L'evoluzione del timbro vocale 6


Nat King Cole: lo charm del sottovoce

DOMANDA: QUALE FU LA FURBERIA TECNICA USATA DA NAT KING COLE PER RENDERE AFFASCINANTI LE SUE INTERPRETAZIONI?

«La mia voce non ha nulla di cui andare fieri. Ha circa solo due ottave di estensione. Credo che sia il rauco, il rumore ansimante che piace ad alcuni». 
Questo diceva di sé Nat King Cole ed è strabiliante leggere una dichiarazione del genere fatta da un cantante su se stesso, ma ciò che Nat King Cole, nome d'arte di Nathaniel Adams Coles (Montgomery, 17 marzo 1919  Santa Monica, 15 febbraio 1965), aveva perfettamente capito di se stesso era che il valore assoluto della sua voce risiedeva proprio nel timbro. Fa impressione leggere quel «piace ad alcuni» se pensiamo che Cole fu uno dei cantanti più influenti della sua epoca, e non solo, andando a determinare un passo molto importante nel percorso che abbiamo definito verso l’intimismo timbrico.
Con Nat King Cole infatti facciamo un passo indietro ma due in avanti, se dal punto di vista prettamente sonoro la sua voce voleva essere calda e affascinante come si usava un tempo, dall’altro ha raggiunto questo obiettivo senza appesantirla in modo artefatto ma sfruttando al massimo la tecnologia microfonica e riducendo al minimo il volume della voce. «Aveva un modo tutto speciale di carezzare ogni parola», scrive Henry Pleasants, «di avvolgervi attorno alla propria voce. Così intima era questa identificazione con la musica implicita nella lingua inglese che è impossibile evocare il ricordo della sua voce senza quello delle parole che ad essa si accompagnano».

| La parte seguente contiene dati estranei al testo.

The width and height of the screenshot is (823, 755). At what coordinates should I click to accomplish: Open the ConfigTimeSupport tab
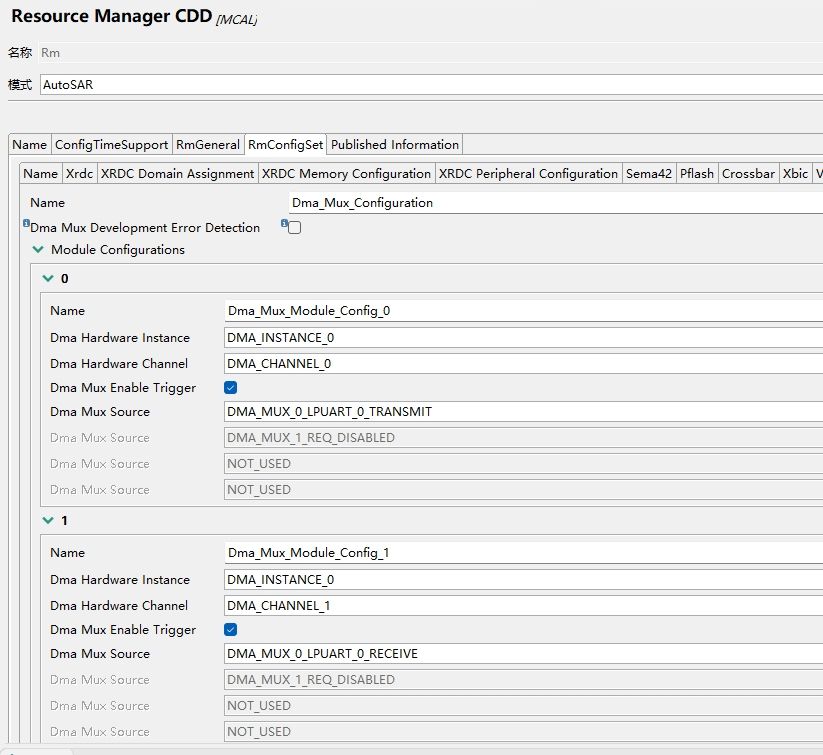[112, 145]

Nat King Cole pensava che il segreto del calore della voce risiedesse nel fumo. Era infatti un fumatore accanito di sigarette al mentolo e credeva che un consumo di almeno tre pacchetti al giorno avrebbe dato alla sua voce una tonalità più ricca. Arrivò al punto di fumarne diverse proprio prima di registrare, vizio che gli costò la vita dato che morì a soli 45 anni per un cancro ai polmoni. Il suo charme risiedeva, invece, nella confidenzialità della sua voce baritonale beige tenuta sempre a freno nel volume sfruttando la grande apertura della bocca per far fuoriuscire il suono al meglio senza la necessità quindi di spingere il fiato. Il risultato era un sussurro in mezza voce che catturava l’attenzione dell’ascoltatore e una volta ottenuta non la lasciava più andare tenendola sempre viva con continui ammiccamenti.
Come sottolineava Henry Pleasants, Nat ha oltretutto insegnato a curare a fondo la dizione, da sempre ignorata, per renderla plastica, sonora e musicale: parte integrante del quadro interpretativo. Non dimentichiamo poi l’intonazione: ricordiamo infatti la grandissima importanza e bravura anche del Nat King Cole pianista che contribuì a definire lo standard del trio jazz.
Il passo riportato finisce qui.